China's shares fell yesterday as profit-taking took the steam out of a rebound which saw indices jump to two-month highs, brokers said.
Shanghai's B share index fell 1.17 percent to 125.995 points after rising 6.76 percent on Tuesday on rumours of impending government policies aimed at boosting long-depressed markets.
Shenzhen's B index fell 1.45 percent to 202.83 after surging 5.65 percent on Tuesday. Hard currency B shares are open to foreign and Chinese investors.
The decline dashed market hopes yesterday morning that the rally could be sustained in the medium term, but some remained optimistic.
"It was no surprise that some profit-taking emerged today after share prices had surged in the recent rebound," said analyst Dai Yizhong of Guotai Jun'an Securities.
"The fall today will not affect our forecast that the markets will see a medium-term rally as the rebound has helped improve investor confidence to a great extent," he said.
Chang'an Automobile Co, China's biggest minivan maker, led yesterday's B share decliners with a fall of 2.81 per cent to HK$3.81 (US$0.49). It had climbed 14 per cent since January 2, the first trading session this year.
Before yesterday's fall, the benchmark Shanghai composite index, which includes domestic A shares, had risen 11 per cent this month.
It fell 40 percent in the past 19 months due to negative factors ranging from poor earnings to frequent initial public offerings.
Investors began to talk about possible official measures to boost the markets after newly appointed top securities regulator Shang Fulin toured exchanges recently, but there have been few details on what the government might do.
Brokerages may be allowed to use shares as collateral for loans. The China Securities Regulatory Commission declined to comment.
Despite yesterday's overall fall, punters continued buying market heavyweights and loss-making companies on persistent hopes of government support, brokers said.

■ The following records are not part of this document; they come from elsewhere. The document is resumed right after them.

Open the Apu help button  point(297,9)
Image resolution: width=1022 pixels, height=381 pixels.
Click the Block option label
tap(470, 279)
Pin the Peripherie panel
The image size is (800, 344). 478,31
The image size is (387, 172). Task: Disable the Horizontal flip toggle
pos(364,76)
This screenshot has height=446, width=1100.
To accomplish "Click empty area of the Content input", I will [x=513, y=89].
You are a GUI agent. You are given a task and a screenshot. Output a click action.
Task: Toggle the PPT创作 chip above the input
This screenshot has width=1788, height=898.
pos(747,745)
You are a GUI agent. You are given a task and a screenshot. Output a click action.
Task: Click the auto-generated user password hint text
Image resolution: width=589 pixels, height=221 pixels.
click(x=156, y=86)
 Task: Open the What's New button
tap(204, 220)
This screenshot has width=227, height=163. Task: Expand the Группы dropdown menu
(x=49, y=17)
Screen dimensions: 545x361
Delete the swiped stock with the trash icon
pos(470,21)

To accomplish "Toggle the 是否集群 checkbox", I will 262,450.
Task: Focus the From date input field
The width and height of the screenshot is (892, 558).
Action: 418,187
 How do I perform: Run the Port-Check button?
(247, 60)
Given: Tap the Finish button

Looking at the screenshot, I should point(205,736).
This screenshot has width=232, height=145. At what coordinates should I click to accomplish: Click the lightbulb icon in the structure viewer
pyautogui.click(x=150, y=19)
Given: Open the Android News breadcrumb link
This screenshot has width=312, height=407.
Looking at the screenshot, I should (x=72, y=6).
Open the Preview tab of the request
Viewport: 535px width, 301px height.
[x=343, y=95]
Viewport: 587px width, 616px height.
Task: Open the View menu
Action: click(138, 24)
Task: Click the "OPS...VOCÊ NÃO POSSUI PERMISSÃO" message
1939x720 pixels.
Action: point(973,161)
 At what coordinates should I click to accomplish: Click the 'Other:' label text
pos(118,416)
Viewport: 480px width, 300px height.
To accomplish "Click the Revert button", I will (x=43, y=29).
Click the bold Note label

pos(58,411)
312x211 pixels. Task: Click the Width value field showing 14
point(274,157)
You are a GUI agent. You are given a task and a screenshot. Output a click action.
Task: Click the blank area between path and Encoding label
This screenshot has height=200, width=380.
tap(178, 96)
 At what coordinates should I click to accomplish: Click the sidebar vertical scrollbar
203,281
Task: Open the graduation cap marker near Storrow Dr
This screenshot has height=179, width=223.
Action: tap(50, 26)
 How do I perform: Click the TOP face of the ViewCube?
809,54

Yesterday's star performer was China United Telecommunications Corp, the second-largest capitalized company on mainland exchanges, which closed up its 10 percent daily limit for a second session at 3.38 yuan (US$0.41).
Unicom, which has listed A shares in Shanghai open to Chinese and select foreign investors, was the third-lowest priced counter on A share markets after the gain. It was previously the lowest.
On B share markets, property developer Jiangsu Xincheng Co, which lost money in 2000 and 2001, was the biggest gainer in Shanghai, rising 1.07 percent to US$0.565. The company has yet to report its 2002 results.
Shanghai's A share index closed down 0.46 percent at 1,525.14 points and its Shenzhen counterpart was down 0.72 percent at 438.88.
China's yuan weakened two notches to a still strong 8.2770 to the US dollar yesterday, with dealers expecting the Chinese currency to stay firm before the Lunar New Year holidays in February.
Yuan trading was confined to a tight range with the intraday low at 8.2771 and high at 8.2768 - Tuesday's close. Turnover was heavy at US$890 million, up from US$690 million on Tuesday.
The yuan, which is not fully convertible on the capital account, was expected to remain solid due to active exports before the Lunar New Year break from February 1-7, dealers said.
"Activity is seen to be quite brisk before the holidays because of strong exports and some exporters plan to square off their books. That will support the yuan," said a domestic bank dealer in Beijing.